The Sochi Winter Olympics are set to open Feb. 7, and it’s starting to look as if many fans have decided to give them a miss.
Listings of tickets put up for resale on a “fan to fan” website have soared almost 50 percent over the past week, with more than 3,100 offers now posted. Most offers include multiple tickets, up to a maximum eight per offer.
The U.S. website of CoSport, the exclusive ticket agent for North America and most of Western Europe, still lists seats available for some sought-after events such as the gold-medal match in men’s ice hockey. The Sochi 2014 website, the official sales outlet for residents of Russia and many other countries, has tickets available for more than 100 events.
The growing inventory on the fan-to-fan site suggests that “availability is far greater than demand,” says Marlies Hoedemaker, secretary of the EU Secondary Ticketing Association, an Amsterdam-based trade group for ticket-resale companies. Some buyers may have changed their minds about going, she says, while others may have bet—unsuccessfully—that if they bought tickets early they could resell them at a profit later when supplies ran low. People who resell on the Sochi-authorized fan-to-fan site can recoup only the ticket’s face value.
The Sochi 2014 organizing committee said last October that more than 60 percent of tickets had already been sold. No updated information is available, a committee spokeswoman tells Bloomberg Businessweek.
CoSport spokesman Michael Kontos says that ticket demand and sales in North America and Europe “have been in line with expectations” but declines to provide detailed numbers.
The Sochi organizing committee hasn’t said how many tickets were available overall. About 1.5 million tickets were sold for events at the 2010 Winter Games in Vancouver. The Sochi committee has said that 70 percent of tickets were reserved for Russians.
Russian President Vladimir Putin, whose government has spent a record-shattering $51 billion on the Winter Games, has scrambled to beef up security after the recent attacks in Volgograd.

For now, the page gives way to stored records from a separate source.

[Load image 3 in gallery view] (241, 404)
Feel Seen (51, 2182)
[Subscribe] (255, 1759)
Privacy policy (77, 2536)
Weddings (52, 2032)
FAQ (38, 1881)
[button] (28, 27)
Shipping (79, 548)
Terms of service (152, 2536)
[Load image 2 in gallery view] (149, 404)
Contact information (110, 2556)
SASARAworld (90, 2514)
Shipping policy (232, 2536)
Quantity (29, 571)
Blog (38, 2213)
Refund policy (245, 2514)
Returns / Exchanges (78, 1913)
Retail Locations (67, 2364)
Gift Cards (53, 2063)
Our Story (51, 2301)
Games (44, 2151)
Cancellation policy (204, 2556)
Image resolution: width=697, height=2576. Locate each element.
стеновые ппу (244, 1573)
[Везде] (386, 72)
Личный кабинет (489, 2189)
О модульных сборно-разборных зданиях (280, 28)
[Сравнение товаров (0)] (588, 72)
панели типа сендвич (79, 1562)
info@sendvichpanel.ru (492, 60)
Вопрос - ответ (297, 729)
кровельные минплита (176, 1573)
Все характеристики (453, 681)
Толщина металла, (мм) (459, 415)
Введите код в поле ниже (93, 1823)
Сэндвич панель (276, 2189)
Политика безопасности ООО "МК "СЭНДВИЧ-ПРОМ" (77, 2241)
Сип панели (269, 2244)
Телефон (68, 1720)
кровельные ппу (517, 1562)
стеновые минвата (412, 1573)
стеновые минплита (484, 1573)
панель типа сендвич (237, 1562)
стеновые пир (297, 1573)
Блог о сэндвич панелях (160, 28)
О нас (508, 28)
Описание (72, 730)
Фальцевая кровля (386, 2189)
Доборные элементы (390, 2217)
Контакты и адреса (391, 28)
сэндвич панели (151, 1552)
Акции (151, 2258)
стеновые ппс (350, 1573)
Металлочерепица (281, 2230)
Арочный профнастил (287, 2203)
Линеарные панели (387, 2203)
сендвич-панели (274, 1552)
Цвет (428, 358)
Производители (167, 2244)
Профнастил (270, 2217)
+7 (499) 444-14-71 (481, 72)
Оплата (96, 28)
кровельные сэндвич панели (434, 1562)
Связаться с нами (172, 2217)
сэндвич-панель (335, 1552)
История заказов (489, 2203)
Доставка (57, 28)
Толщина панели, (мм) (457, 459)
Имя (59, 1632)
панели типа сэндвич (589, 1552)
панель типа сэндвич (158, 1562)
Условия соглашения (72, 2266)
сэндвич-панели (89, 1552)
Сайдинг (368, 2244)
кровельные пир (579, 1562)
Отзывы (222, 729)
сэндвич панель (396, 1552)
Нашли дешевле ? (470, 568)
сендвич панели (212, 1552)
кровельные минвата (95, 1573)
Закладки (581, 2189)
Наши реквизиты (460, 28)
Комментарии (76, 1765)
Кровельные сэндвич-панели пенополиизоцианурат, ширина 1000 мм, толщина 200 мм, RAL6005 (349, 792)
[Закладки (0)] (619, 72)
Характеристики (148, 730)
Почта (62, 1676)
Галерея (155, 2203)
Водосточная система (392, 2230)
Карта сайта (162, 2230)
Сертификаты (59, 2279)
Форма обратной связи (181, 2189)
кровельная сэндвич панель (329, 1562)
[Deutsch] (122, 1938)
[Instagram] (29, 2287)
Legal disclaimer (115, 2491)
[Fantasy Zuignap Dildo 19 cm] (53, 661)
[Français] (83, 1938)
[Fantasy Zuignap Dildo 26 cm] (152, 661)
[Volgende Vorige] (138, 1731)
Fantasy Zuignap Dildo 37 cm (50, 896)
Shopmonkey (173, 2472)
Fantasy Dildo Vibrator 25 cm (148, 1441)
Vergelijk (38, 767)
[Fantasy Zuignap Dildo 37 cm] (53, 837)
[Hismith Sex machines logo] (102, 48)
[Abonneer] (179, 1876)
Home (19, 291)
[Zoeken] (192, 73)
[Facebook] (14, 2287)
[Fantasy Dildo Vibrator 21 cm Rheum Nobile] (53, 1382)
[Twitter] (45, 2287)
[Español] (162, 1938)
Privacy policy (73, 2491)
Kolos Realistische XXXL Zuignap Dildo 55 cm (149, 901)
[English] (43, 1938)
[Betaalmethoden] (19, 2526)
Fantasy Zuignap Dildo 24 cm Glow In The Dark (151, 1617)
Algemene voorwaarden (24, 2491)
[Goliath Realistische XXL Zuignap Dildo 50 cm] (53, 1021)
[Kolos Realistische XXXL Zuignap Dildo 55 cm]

Security, though, is only one concern. Despite Putin’s promise that the Winter Games would be affordable, costs for U.S. visitors could easily reach $10,000 per person, counting event tickets, airfare, hotel, and incidentals.
CoSport, for example, is offering a pair of tickets to the men’s bronze- and gold-medal hockey matches for $3,666 per person. Three nights in a Sochi hotel would cost another $1,584. The cheapest roundtrip airfare to Sochi from New York City during the games, according to several travel search engines, is more than $1,600 and requires long layovers in Istanbul or Moscow. Flights with more-convenient connections cost more than $4,000.
Although Lufthansa (LHA:GR) and Scandinavian Airlines (SAS:SS) are adding some direct flights during the Games, most flights to Sochi’s Adler airport require transit through Russian cities—a potential concern after recent attacks targeting transportation hubs. And while many earlier games were held in or near big cities where visitors could “combine a fun city trip with visiting the Olympics, in Sochi there are only the Olympics,” says Hoedemaker.
Fans hoping to grab last-minute deals on the fan-to-fan resale site are likely to be disappointed, as the Sochi organizers are tacking a 30 percent commission on each sale, even though many of the same tickets are still available elsewhere at the original face-value price.
Commercial ticket brokers aren’t selling many Winter Games tickets, as the organizing committee designated only a handful of authorized sales outlets and threatened stiff penalties against Russians who tried to resell tickets outside official channels. “My members have been offered a lot of tickets. I personally receive an e-mail each week with a spreadsheet full of inventory,” says Graham Burns, chairman of the London-based Association of Secondary Ticket Agents. But, he says, “the brokers don’t want to get involved.”